## Supplied material:

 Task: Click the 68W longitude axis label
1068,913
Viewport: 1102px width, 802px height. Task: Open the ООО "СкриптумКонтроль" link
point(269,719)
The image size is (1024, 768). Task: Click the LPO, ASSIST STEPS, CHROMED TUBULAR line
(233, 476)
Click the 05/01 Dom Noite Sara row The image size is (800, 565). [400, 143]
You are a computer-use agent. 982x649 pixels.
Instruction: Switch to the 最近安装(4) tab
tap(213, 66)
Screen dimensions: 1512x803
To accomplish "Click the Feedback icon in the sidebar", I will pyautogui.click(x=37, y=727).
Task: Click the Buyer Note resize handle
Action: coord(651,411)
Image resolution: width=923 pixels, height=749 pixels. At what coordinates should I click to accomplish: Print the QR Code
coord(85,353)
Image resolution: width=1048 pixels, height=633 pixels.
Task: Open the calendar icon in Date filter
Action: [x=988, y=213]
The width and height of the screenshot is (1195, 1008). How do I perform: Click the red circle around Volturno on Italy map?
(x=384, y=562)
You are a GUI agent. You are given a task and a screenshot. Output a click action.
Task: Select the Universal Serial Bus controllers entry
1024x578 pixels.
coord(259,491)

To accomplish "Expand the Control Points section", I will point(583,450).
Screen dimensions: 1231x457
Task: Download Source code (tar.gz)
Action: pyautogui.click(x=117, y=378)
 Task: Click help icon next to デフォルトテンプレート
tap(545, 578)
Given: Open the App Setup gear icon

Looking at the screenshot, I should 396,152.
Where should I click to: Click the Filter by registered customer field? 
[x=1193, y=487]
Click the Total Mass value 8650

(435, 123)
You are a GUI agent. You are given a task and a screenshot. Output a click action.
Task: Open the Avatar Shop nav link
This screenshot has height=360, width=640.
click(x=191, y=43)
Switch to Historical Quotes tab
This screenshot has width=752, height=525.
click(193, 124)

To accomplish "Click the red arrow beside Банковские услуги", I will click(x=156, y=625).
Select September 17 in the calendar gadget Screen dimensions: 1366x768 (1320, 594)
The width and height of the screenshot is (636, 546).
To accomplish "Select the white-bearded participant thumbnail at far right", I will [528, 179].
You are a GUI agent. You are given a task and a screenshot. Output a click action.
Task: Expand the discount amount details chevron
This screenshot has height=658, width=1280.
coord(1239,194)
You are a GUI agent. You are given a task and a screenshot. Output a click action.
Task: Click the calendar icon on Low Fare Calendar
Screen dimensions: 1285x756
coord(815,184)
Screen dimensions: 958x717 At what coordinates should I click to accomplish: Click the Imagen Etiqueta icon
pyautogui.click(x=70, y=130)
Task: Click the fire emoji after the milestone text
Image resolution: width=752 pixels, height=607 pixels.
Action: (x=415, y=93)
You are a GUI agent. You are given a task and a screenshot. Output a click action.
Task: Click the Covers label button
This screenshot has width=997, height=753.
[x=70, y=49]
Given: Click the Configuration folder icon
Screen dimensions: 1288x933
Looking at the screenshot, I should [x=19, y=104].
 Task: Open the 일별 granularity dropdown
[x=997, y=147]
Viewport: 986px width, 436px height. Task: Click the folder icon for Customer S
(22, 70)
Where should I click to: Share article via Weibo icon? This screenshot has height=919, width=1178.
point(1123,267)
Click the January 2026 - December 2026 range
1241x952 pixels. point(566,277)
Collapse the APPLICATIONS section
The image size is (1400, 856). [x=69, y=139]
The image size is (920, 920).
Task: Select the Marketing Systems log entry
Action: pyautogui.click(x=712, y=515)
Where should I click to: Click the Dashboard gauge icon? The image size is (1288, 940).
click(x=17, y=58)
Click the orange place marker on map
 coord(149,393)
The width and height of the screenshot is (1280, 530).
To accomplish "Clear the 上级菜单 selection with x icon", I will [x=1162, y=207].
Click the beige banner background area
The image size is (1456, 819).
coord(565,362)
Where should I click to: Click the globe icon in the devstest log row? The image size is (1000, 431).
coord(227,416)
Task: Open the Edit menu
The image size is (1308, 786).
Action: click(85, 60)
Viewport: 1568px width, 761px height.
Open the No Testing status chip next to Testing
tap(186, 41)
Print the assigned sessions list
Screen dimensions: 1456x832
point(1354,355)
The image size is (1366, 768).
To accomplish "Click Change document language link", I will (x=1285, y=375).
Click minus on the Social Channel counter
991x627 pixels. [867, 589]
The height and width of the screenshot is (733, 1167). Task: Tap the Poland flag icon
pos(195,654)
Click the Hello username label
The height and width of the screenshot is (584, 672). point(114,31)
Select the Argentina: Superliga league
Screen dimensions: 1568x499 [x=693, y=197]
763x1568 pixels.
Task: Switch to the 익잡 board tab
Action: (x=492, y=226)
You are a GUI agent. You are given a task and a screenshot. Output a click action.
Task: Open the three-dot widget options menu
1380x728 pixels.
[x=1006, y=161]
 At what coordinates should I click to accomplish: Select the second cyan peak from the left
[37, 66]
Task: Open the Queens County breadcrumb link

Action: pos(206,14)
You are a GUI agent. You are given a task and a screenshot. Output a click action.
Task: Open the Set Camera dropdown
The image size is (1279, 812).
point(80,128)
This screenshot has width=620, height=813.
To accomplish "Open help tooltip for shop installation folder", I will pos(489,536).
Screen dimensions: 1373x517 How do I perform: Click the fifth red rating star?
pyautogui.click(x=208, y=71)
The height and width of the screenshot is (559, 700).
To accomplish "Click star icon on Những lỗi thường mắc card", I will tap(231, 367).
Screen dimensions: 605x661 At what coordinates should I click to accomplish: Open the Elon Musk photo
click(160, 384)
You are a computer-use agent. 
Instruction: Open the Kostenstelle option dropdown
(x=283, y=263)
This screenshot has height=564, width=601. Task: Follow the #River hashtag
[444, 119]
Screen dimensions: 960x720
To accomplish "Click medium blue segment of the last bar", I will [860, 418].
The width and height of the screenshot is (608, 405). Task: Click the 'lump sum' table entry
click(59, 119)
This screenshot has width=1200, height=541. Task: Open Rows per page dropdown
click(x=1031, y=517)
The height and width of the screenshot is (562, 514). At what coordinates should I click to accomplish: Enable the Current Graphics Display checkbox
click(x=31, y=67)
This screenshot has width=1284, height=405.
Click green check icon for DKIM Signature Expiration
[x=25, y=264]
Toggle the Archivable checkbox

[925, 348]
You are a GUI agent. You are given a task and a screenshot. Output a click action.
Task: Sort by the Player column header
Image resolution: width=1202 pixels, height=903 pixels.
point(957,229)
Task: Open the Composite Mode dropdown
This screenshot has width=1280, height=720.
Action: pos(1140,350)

## Exercise:
Search the entries for the word "menu" and pick out every line that holds it.

## Response:
Task: Open the Edit menu
Task: Open the three-dot widget options menu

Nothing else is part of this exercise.